The judgment with interest now amounts to about $30,000. The claimants’ attorney asks for a fee herein of $10,000. That is substantially one third of the total recovery. Such a sum we believe to be too high. This is not an action to recover for personal injuries, in which counsel was retained on a contingent basis. The claimants were the owners in fee of real property appropriated by the State. The award of this court stands in place of and represents the value of the property taken from them and the value of injuries sustained by the remaining freehold. While there may be precedent for a contingent fee in a personal injury action for an amount equal to one third of the recovery we are of the opinion that such a percentage upon the award in a case of this nature wuuld be an excessive fee.

As stated, all of the claimants, except two who had waived in writing, appeared before the court upon the return day of the order to show cause.
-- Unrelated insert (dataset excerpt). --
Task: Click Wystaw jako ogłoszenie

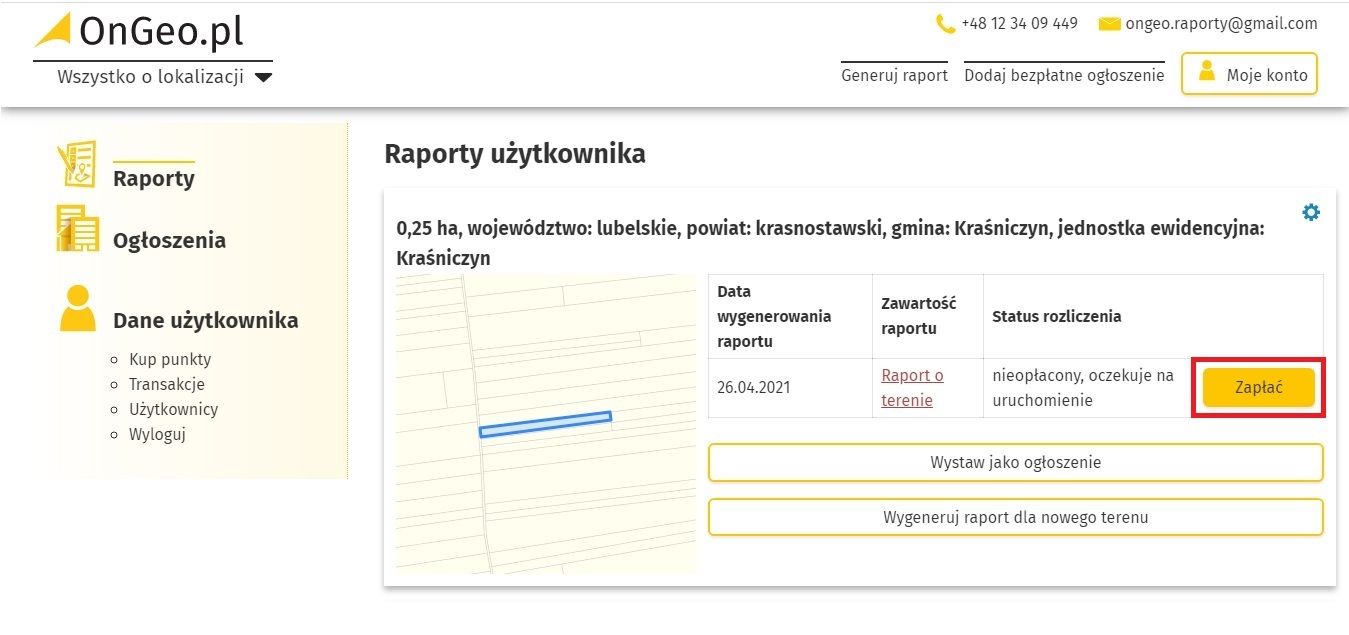Action: tap(1015, 462)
The court absented himself and afforded the claimants an opportunity for free discussion with their attorney. No compromise was reached. Subsequently the court received from those who had been present at chambers a signed but undated and unverified document suggesting that the attorney’s fee be fixed at $5,000. We believe that such a sum would be inadequate compensation.

To resolve a dispute between attorney and clients is not one of the more pleasurable judicial duties. Especially where there are several branches of a family involved it is doubtful if everyone can be satisfied. However, it is a duty which cannot be shirked and we accept the responsibility accordingly. We believe *723that an allowance herein of the amount of $8,000, together with the costs and disbursements taxed by the Appellate Division to be fair and reasonable. Upon this must be credited the sum of $200 which, according to the attorney’s petition, he received under date of November 29,1950. An order may be drawn and entered accordingly, fixing and determining the lien at the net amount and directing the Comptroller of the State of New York to pay such sum to the petitioner out of the moneys due to claimants pursuant to the judgment outstanding and upon such payment satisfying the said judgment to the extent of the amount so paid.